● What the exercise asks
Going through the data below, please show each line containing the string "Image".

● Data records
>>>>>
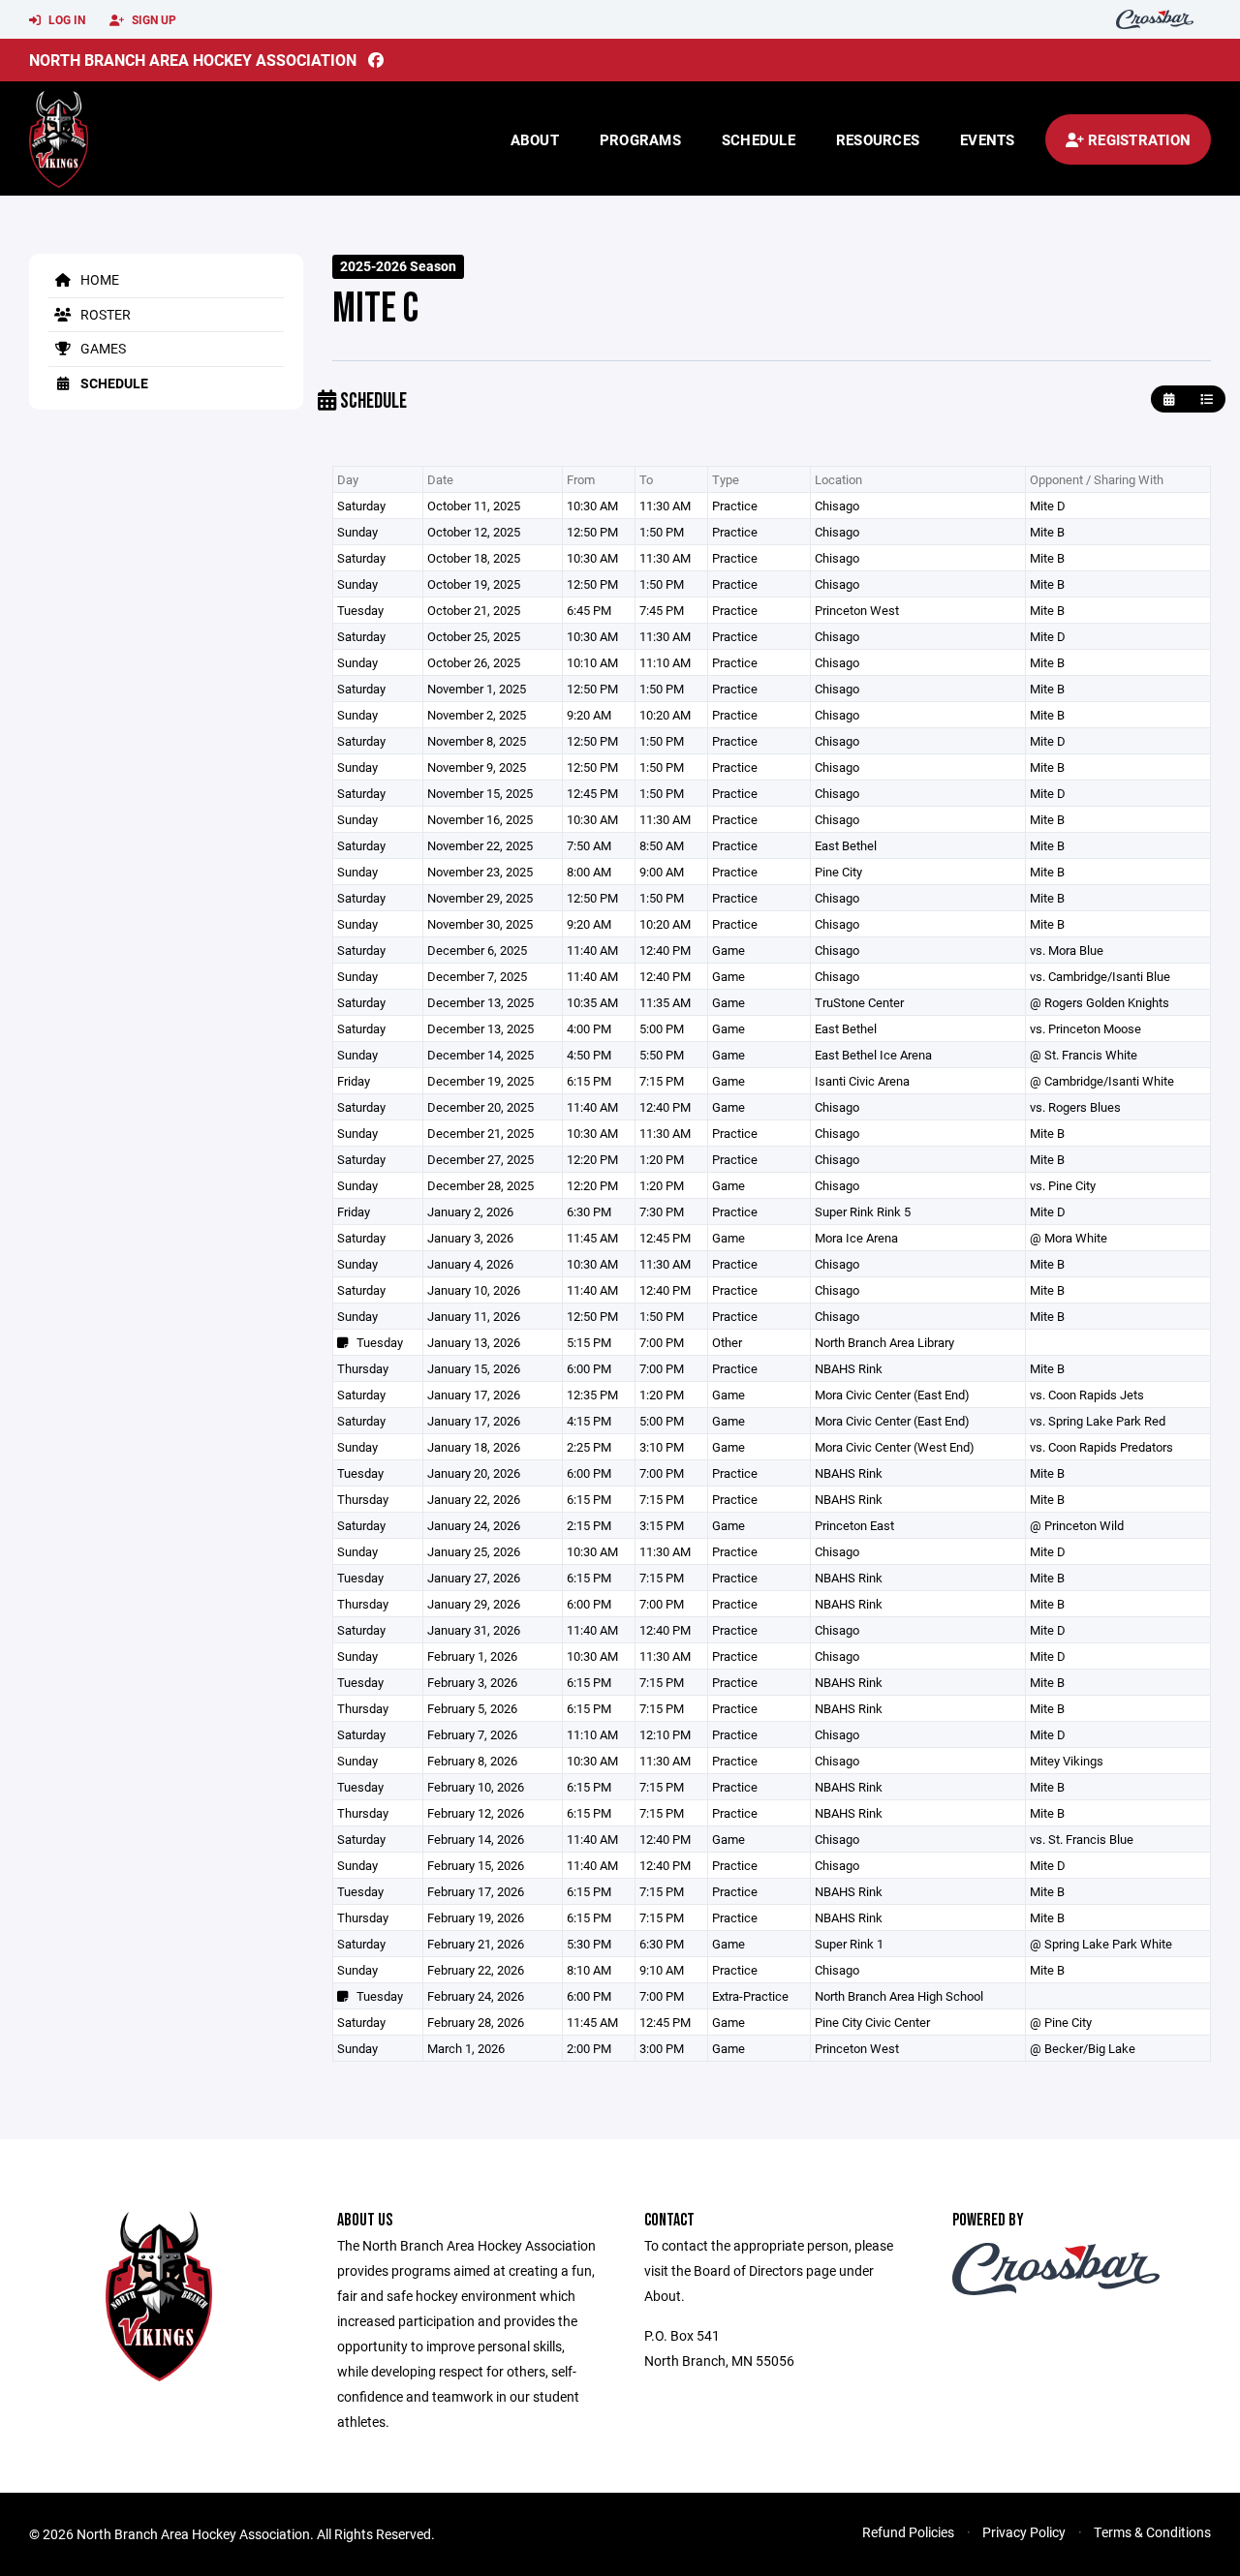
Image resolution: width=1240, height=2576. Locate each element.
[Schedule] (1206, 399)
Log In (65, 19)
<<<<<
>>>>>
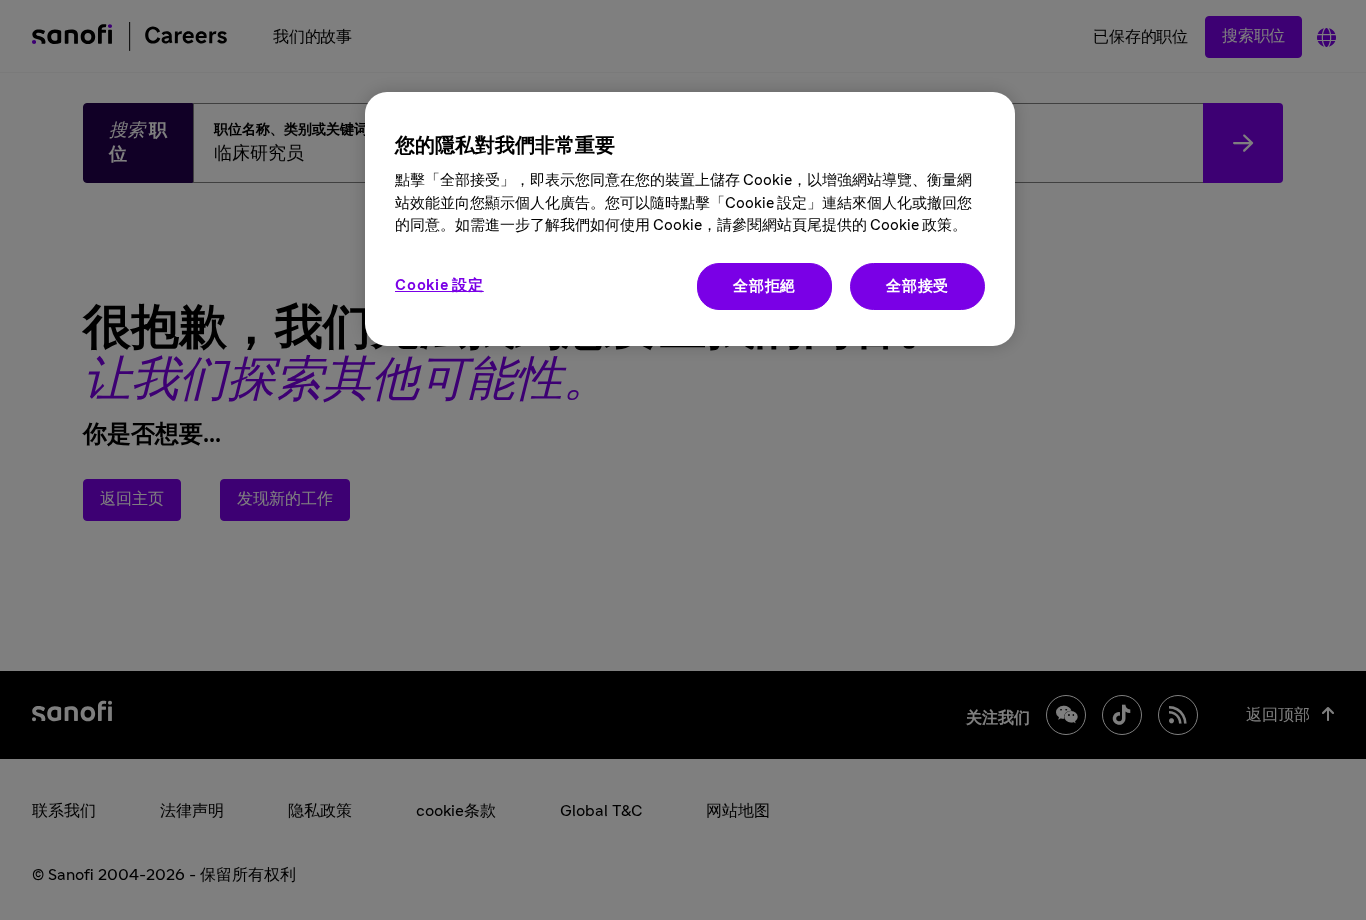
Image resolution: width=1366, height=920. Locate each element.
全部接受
<<<<<
>>>>>
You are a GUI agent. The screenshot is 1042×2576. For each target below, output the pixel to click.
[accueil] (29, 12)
<<<<<
● Result of the task
Image resolution: width=1240, height=2576. Locate each element.
Image resolution: width=1366, height=920. Locate each element.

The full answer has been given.